Springhill Institution Finally Accepts Inmates

SPRINGHILL, Nova Scotia — Two, 96-bed units built as part of a $40 million expansion to Springhill Institution finally began accepting inmates after remaining empty for a year because the cell doors wouldn’t lock. The medium-security institution began accepting inmates into one unit on Sept. 29 and into the other at the beginning of December. London, Ontario-based EllisDon Corp. served as the general contractor on the project.

Construction of the expansion was already a year behind schedule when it was completed in 2014, and officials discovered there were malfunctions in the computerized lock system, leaks in the showers and faulty light bulbs, reported National Post. Current security systems are controlled by a combination of computer monitors and touch screens. Officers sitting in a control center grant requests by other officers to open specific doors at specific entrances.

In 2009, the system malfunctioned at the Penetanguishene, Ontario jail, resulting in doors either not opening or opening at random times in the night. The jail was able to still house inmates in the cells, however, because they could be opened with a traditional lock, according to National Post. Similar problems have occurred at the Toronto South Detention Centre since it opened in 2014.

The Toronto South facility operates on what Rodger Noakes, president of the Ontario Public Service Employees Union, Local 5112, calls a fully integrated system, according to National Post. The system controls everything from the lights to the locks to the water to the elevators and intercoms, which means the entire system can go down if one thing malfunctions. Noakes added that inmates at the facility figured out how to open locks and pop off door hatches and even shattered more than 1,000 windows after the wrong glass was installed.

The prison works as a reception institution for Atlantic Canada in which inmates sentenced to more than two years in prison spend their first 60 to 90 days in Springhill before being transferred to another Canadian facility.

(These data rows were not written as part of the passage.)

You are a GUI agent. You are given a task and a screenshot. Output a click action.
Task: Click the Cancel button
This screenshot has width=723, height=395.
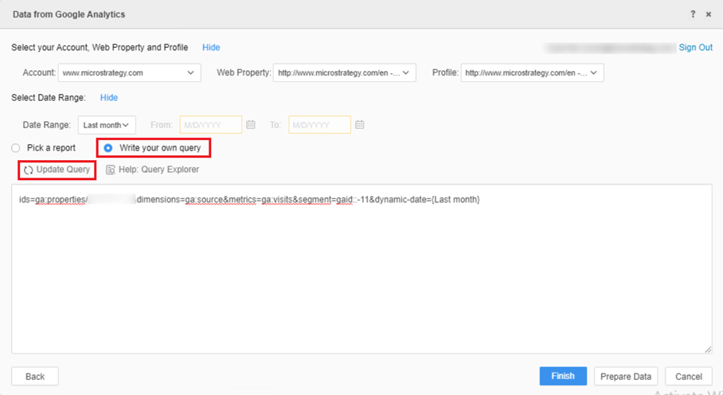pos(689,377)
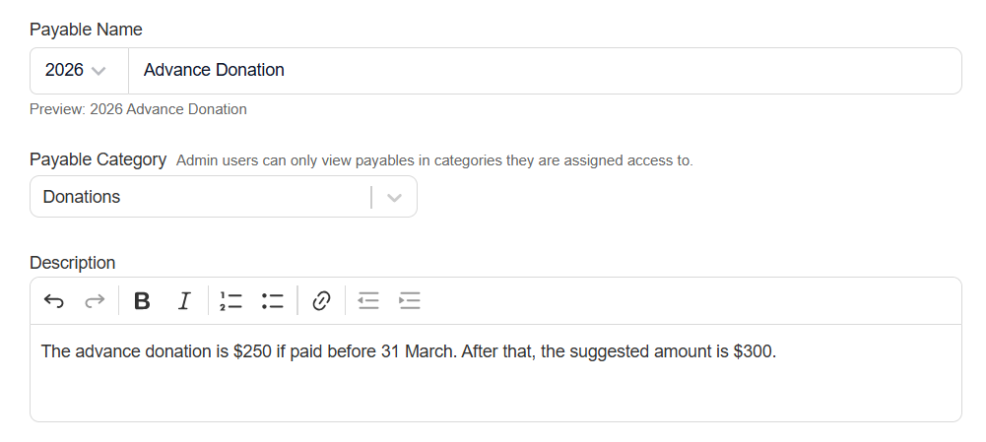Viewport: 986px width, 442px height.
Task: Click the Advance Donation name field
Action: coord(544,71)
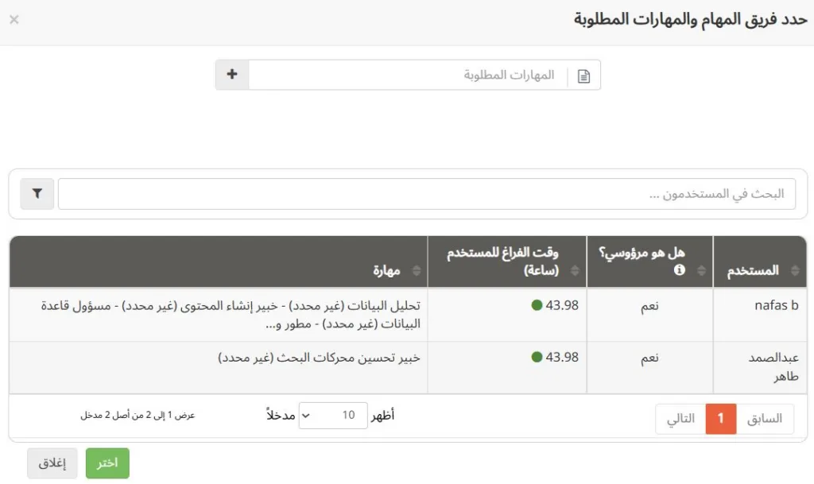The height and width of the screenshot is (484, 814).
Task: Click the info icon in the subordinate column header
Action: click(680, 270)
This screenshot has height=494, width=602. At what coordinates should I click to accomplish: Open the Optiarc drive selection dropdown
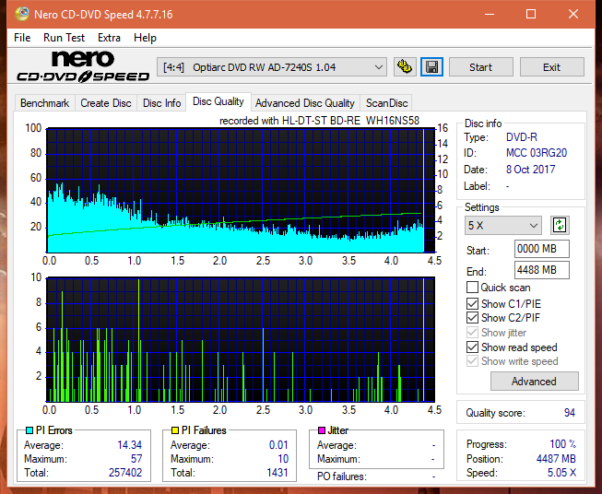[x=272, y=67]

After construction, it can house 59 inmates in the reception center and another 577 inmates in the prison.

Since the locks were fixed and the facility began housing inmates, the prison has held less than 400 inmates — 367 inmates at the end of December and 378 a few weeks before one of the units opened in September, according to National Post. At the time of the expansion announcement, the prison was holding 397 inmates.

Springhill was the first prison to be expanded as par tot the government’s $2.1 billion plan to add about 2,700 beds to correctional facilities across Canada in order to make room for the increase of inmates as part of the recent tough-on-crime legislation, reported Herald News.